• _Information given_:
──────────────────────────────

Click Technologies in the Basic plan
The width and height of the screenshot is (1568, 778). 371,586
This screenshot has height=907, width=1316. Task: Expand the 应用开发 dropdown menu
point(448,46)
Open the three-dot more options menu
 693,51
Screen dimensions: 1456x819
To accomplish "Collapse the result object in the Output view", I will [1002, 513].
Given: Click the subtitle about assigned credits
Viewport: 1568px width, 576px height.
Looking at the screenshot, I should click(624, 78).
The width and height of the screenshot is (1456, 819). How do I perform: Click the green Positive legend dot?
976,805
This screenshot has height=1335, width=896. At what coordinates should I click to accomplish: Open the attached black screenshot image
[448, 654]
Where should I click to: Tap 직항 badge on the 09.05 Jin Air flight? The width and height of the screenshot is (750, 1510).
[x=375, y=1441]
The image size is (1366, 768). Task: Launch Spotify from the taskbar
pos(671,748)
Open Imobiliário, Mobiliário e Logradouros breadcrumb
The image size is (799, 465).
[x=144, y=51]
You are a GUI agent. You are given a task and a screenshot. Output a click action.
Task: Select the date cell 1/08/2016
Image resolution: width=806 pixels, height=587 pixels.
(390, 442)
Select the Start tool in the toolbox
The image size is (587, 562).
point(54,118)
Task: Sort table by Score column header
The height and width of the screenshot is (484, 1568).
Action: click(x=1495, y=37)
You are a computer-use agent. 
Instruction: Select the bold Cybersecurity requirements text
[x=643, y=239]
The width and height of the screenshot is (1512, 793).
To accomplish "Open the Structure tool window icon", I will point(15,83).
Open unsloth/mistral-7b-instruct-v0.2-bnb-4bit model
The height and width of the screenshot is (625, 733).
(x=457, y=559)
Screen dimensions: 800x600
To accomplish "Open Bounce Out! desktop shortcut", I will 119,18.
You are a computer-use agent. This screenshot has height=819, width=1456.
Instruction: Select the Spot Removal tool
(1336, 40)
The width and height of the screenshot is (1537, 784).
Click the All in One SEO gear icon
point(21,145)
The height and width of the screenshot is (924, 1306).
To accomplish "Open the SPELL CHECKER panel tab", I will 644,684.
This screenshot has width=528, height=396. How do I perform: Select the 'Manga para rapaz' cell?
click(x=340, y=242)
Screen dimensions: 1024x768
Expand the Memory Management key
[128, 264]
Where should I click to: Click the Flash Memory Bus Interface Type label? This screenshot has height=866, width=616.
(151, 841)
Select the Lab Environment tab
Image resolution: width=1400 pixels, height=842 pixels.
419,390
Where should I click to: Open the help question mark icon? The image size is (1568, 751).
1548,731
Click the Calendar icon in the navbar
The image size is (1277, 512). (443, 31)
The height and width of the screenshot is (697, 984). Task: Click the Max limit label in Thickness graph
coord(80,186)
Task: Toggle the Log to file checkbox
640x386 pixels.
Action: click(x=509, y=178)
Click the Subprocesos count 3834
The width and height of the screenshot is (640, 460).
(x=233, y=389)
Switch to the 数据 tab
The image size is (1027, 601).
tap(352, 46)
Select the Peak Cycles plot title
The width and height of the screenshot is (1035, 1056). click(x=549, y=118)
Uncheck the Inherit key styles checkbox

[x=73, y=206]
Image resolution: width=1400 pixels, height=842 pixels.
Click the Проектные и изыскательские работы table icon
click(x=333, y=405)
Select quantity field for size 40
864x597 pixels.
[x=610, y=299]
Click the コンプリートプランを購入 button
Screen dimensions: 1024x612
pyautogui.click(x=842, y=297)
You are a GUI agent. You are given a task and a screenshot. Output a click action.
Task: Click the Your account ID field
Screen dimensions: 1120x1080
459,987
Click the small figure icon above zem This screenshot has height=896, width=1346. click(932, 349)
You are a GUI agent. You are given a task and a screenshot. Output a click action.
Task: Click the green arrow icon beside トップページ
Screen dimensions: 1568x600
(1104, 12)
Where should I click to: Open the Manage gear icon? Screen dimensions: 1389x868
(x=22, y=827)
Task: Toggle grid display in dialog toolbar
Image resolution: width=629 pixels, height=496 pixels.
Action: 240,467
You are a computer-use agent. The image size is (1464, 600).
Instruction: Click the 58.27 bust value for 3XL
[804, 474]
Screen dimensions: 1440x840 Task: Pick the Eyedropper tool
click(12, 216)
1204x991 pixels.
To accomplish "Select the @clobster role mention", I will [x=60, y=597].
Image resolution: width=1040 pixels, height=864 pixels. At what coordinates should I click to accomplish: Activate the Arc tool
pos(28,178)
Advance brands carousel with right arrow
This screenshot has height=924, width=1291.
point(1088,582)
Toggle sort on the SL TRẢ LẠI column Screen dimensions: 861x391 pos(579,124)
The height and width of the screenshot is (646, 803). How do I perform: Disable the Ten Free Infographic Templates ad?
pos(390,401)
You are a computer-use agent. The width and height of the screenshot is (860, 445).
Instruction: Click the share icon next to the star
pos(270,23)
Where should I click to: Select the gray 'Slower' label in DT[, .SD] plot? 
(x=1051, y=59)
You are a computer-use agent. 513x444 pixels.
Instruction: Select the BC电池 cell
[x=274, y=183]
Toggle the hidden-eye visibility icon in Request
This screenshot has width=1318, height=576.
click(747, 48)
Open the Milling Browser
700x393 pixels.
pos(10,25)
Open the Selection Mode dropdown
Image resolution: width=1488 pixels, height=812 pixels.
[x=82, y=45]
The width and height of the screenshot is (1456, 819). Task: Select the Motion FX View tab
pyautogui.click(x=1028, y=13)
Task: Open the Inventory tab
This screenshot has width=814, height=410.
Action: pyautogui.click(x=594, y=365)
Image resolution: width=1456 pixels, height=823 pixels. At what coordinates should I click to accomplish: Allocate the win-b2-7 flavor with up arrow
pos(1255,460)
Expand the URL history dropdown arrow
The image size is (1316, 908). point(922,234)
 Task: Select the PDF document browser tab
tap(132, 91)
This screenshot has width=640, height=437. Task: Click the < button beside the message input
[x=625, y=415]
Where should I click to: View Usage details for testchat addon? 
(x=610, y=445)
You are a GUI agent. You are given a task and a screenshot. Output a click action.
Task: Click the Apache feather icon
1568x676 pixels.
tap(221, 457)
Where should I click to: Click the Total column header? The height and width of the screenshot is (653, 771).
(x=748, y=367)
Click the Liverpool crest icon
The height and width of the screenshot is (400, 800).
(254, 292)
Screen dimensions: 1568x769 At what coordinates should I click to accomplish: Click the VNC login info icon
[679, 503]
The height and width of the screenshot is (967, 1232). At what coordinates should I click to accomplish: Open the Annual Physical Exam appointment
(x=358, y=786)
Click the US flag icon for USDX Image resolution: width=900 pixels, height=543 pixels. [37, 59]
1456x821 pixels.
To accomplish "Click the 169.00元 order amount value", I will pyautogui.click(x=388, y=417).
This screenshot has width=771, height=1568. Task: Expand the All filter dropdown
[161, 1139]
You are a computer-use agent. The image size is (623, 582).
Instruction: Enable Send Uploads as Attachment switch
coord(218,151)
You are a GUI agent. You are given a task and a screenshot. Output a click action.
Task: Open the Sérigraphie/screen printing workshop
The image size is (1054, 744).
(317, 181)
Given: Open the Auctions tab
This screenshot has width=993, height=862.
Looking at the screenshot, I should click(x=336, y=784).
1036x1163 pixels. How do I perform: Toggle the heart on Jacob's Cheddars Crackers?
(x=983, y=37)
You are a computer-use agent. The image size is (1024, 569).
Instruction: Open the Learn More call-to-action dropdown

──────────────────────────────

Update the data above by changing each "Spotify" to "Firefox", leaving every other part as it is.

• _Exercise result_:
Click Technologies in the Basic plan
The width and height of the screenshot is (1568, 778). 371,586
This screenshot has height=907, width=1316. Task: Expand the 应用开发 dropdown menu
point(448,46)
Open the three-dot more options menu
 693,51
Screen dimensions: 1456x819
To accomplish "Collapse the result object in the Output view", I will [1002, 513].
Given: Click the subtitle about assigned credits
Viewport: 1568px width, 576px height.
Looking at the screenshot, I should click(624, 78).
The width and height of the screenshot is (1456, 819). How do I perform: Click the green Positive legend dot?
976,805
This screenshot has height=1335, width=896. At what coordinates should I click to accomplish: Open the attached black screenshot image
[448, 654]
Where should I click to: Tap 직항 badge on the 09.05 Jin Air flight? The width and height of the screenshot is (750, 1510).
[x=375, y=1441]
The image size is (1366, 768). Task: Launch Firefox from the taskbar
pos(671,748)
Open Imobiliário, Mobiliário e Logradouros breadcrumb
The image size is (799, 465).
[x=144, y=51]
You are a GUI agent. You are given a task and a screenshot. Output a click action.
Task: Select the date cell 1/08/2016
Image resolution: width=806 pixels, height=587 pixels.
(390, 442)
Select the Start tool in the toolbox
The image size is (587, 562).
point(54,118)
Task: Sort table by Score column header
The height and width of the screenshot is (484, 1568).
Action: click(x=1495, y=37)
You are a computer-use agent. 
Instruction: Select the bold Cybersecurity requirements text
[x=643, y=239]
The width and height of the screenshot is (1512, 793).
To accomplish "Open the Structure tool window icon", I will point(15,83).
Open unsloth/mistral-7b-instruct-v0.2-bnb-4bit model
The height and width of the screenshot is (625, 733).
(x=457, y=559)
Screen dimensions: 800x600
To accomplish "Open Bounce Out! desktop shortcut", I will 119,18.
You are a computer-use agent. This screenshot has height=819, width=1456.
Instruction: Select the Spot Removal tool
(1336, 40)
The width and height of the screenshot is (1537, 784).
Click the All in One SEO gear icon
point(21,145)
The height and width of the screenshot is (924, 1306).
To accomplish "Open the SPELL CHECKER panel tab", I will 644,684.
This screenshot has width=528, height=396. How do I perform: Select the 'Manga para rapaz' cell?
click(x=340, y=242)
Screen dimensions: 1024x768
Expand the Memory Management key
[128, 264]
Where should I click to: Click the Flash Memory Bus Interface Type label? This screenshot has height=866, width=616.
(151, 841)
Select the Lab Environment tab
Image resolution: width=1400 pixels, height=842 pixels.
419,390
Where should I click to: Open the help question mark icon? The image size is (1568, 751).
1548,731
Click the Calendar icon in the navbar
The image size is (1277, 512). (443, 31)
The height and width of the screenshot is (697, 984). Task: Click the Max limit label in Thickness graph
coord(80,186)
Task: Toggle the Log to file checkbox
640x386 pixels.
Action: click(x=509, y=178)
Click the Subprocesos count 3834
The width and height of the screenshot is (640, 460).
(x=233, y=389)
Switch to the 数据 tab
The image size is (1027, 601).
tap(352, 46)
Select the Peak Cycles plot title
The width and height of the screenshot is (1035, 1056). click(x=549, y=118)
Uncheck the Inherit key styles checkbox

[x=73, y=206]
Image resolution: width=1400 pixels, height=842 pixels.
Click the Проектные и изыскательские работы table icon
click(x=333, y=405)
Select quantity field for size 40
864x597 pixels.
[x=610, y=299]
Click the コンプリートプランを購入 button
Screen dimensions: 1024x612
pyautogui.click(x=842, y=297)
You are a GUI agent. You are given a task and a screenshot. Output a click action.
Task: Click the Your account ID field
Screen dimensions: 1120x1080
459,987
Click the small figure icon above zem This screenshot has height=896, width=1346. click(932, 349)
You are a GUI agent. You are given a task and a screenshot. Output a click action.
Task: Click the green arrow icon beside トップページ
Screen dimensions: 1568x600
(1104, 12)
Where should I click to: Open the Manage gear icon? Screen dimensions: 1389x868
(x=22, y=827)
Task: Toggle grid display in dialog toolbar
Image resolution: width=629 pixels, height=496 pixels.
Action: 240,467
You are a computer-use agent. The image size is (1464, 600).
Instruction: Click the 58.27 bust value for 3XL
[804, 474]
Screen dimensions: 1440x840 Task: Pick the Eyedropper tool
click(12, 216)
1204x991 pixels.
To accomplish "Select the @clobster role mention", I will [x=60, y=597].
Image resolution: width=1040 pixels, height=864 pixels. At what coordinates should I click to accomplish: Activate the Arc tool
pos(28,178)
Advance brands carousel with right arrow
This screenshot has height=924, width=1291.
point(1088,582)
Toggle sort on the SL TRẢ LẠI column Screen dimensions: 861x391 pos(579,124)
The height and width of the screenshot is (646, 803). How do I perform: Disable the Ten Free Infographic Templates ad?
pos(390,401)
You are a computer-use agent. The width and height of the screenshot is (860, 445).
Instruction: Click the share icon next to the star
pos(270,23)
Where should I click to: Select the gray 'Slower' label in DT[, .SD] plot? 
(x=1051, y=59)
You are a computer-use agent. 513x444 pixels.
Instruction: Select the BC电池 cell
[x=274, y=183]
Toggle the hidden-eye visibility icon in Request
This screenshot has width=1318, height=576.
click(747, 48)
Open the Milling Browser
700x393 pixels.
pos(10,25)
Open the Selection Mode dropdown
Image resolution: width=1488 pixels, height=812 pixels.
[x=82, y=45]
The width and height of the screenshot is (1456, 819). Task: Select the Motion FX View tab
pyautogui.click(x=1028, y=13)
Task: Open the Inventory tab
This screenshot has width=814, height=410.
Action: pyautogui.click(x=594, y=365)
Image resolution: width=1456 pixels, height=823 pixels. At what coordinates should I click to accomplish: Allocate the win-b2-7 flavor with up arrow
pos(1255,460)
Expand the URL history dropdown arrow
The image size is (1316, 908). point(922,234)
 Task: Select the PDF document browser tab
tap(132, 91)
This screenshot has width=640, height=437. Task: Click the < button beside the message input
[x=625, y=415]
Where should I click to: View Usage details for testchat addon? 
(x=610, y=445)
You are a GUI agent. You are given a task and a screenshot. Output a click action.
Task: Click the Apache feather icon
1568x676 pixels.
tap(221, 457)
Where should I click to: Click the Total column header? The height and width of the screenshot is (653, 771).
(x=748, y=367)
Click the Liverpool crest icon
The height and width of the screenshot is (400, 800).
(254, 292)
Screen dimensions: 1568x769 At what coordinates should I click to accomplish: Click the VNC login info icon
[679, 503]
The height and width of the screenshot is (967, 1232). At what coordinates should I click to accomplish: Open the Annual Physical Exam appointment
(x=358, y=786)
Click the US flag icon for USDX Image resolution: width=900 pixels, height=543 pixels. [37, 59]
1456x821 pixels.
To accomplish "Click the 169.00元 order amount value", I will pyautogui.click(x=388, y=417).
This screenshot has width=771, height=1568. Task: Expand the All filter dropdown
[161, 1139]
You are a computer-use agent. The image size is (623, 582).
Instruction: Enable Send Uploads as Attachment switch
coord(218,151)
You are a GUI agent. You are given a task and a screenshot. Output a click action.
Task: Open the Sérigraphie/screen printing workshop
The image size is (1054, 744).
(317, 181)
Given: Open the Auctions tab
This screenshot has width=993, height=862.
Looking at the screenshot, I should click(x=336, y=784).
1036x1163 pixels. How do I perform: Toggle the heart on Jacob's Cheddars Crackers?
(x=983, y=37)
You are a computer-use agent. The image size is (1024, 569).
Instruction: Open the Learn More call-to-action dropdown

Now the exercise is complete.